Large cellular phone and broadband companies like Verizon and Sprint use either LTE (long- term evolution) or WiMAX technology. WiMAX operates in a frequency range which does not interfere with GPS, in the higher 2.1, 2.3, 2.5 and 3.5 GHz frequencies. Sprint currently employs WiMAX technology. But Sprint recently reached a $20 billion 15-year network sharing deal with LightSquared that would use its LTE technology and the controversial range that interferes with GPS.

It comes down to money. LTE and WiMAX are both good technologies. There is no reason why LightSquared using a frequency range in LTE that will likely interfere with GPS should receive preferential treatment over WiMAX - which would not interfere with GPS. LightSquared has bought favorable treatment through its connections and contributions to Obama and the Democrats.

LightSquared is trying to minimize the backlash by offering not to use the top 10 MHz of its spectrum, a loss of $100 million. This did not arouse any sympathy from Rep. Dana Rohrabacher (R-Cal.), who pointed out during last week’s Congressional hearing that LightSquared was given the spectrum from the government in 1989 for nothing. Falcone asserts that the problem was created by GPS satellites that have begun spilling out into other frequencies, and claims that LightSquared has a 10-cent filter that will fix the 40,000 military devices at risk. Ted Gartner, a spokesman for GPS manufacturing company Garmin, skeptically told Fox News that LightSquared has been talking about the 10-cent filter for awhile but it has never materialized.

Republican lawmakers are demanding an investigation into LightSquared’s contacts with the Obama administration and FCC officials. Rep. Darrell Issa (R-Calif.), chairman of the Oversight and Government Reform Committee, said this week his committee will launch an investigation into government loan programs to private corporations.

Rep. Austin Scott (R-Ga.) believes that the White House was lobbying on LightSquared’s behalf. “I’ve been in politics for 14 years. I have never seen an agency advocate so strongly for something like this, unless there was pressure from above or a relationship that was not being disclosed,” he said.

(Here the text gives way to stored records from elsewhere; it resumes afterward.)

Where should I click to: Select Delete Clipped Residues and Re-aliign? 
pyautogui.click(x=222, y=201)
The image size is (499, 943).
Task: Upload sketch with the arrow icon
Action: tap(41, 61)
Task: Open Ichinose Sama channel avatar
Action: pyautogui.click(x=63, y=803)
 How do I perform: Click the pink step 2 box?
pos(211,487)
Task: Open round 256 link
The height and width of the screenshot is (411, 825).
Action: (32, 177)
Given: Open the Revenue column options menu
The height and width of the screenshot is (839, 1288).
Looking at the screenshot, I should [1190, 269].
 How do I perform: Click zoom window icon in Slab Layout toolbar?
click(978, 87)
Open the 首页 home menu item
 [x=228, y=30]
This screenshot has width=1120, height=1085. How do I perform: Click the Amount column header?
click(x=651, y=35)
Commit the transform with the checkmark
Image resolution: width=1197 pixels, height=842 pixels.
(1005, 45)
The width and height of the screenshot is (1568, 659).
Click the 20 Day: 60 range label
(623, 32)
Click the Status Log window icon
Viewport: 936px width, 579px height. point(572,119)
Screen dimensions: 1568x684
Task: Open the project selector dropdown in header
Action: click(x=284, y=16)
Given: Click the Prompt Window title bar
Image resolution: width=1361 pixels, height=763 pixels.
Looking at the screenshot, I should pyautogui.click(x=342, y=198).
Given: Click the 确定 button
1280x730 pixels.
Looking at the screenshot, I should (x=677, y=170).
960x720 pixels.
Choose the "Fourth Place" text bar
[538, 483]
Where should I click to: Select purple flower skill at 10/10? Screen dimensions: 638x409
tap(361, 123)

This is more of the same crony capitalism we have come to expect from the Obama administration. This comes just a week or two after the FBI and a House committee started investigating a half billion dollar federal loan guarantee to a failed solar firm tied to a large Obama fundraiser, Solyndra. As these incidents increase, it is becoming apparent that the level of cronyism in the Obama administration may even exceed the level during the Clinton administration. It is time to clean house and put an honest administration into office.

Rachel Alexander

Rachel Alexander is the editor of the Intellectual Conservative. She also serves as senior editor of The Stream.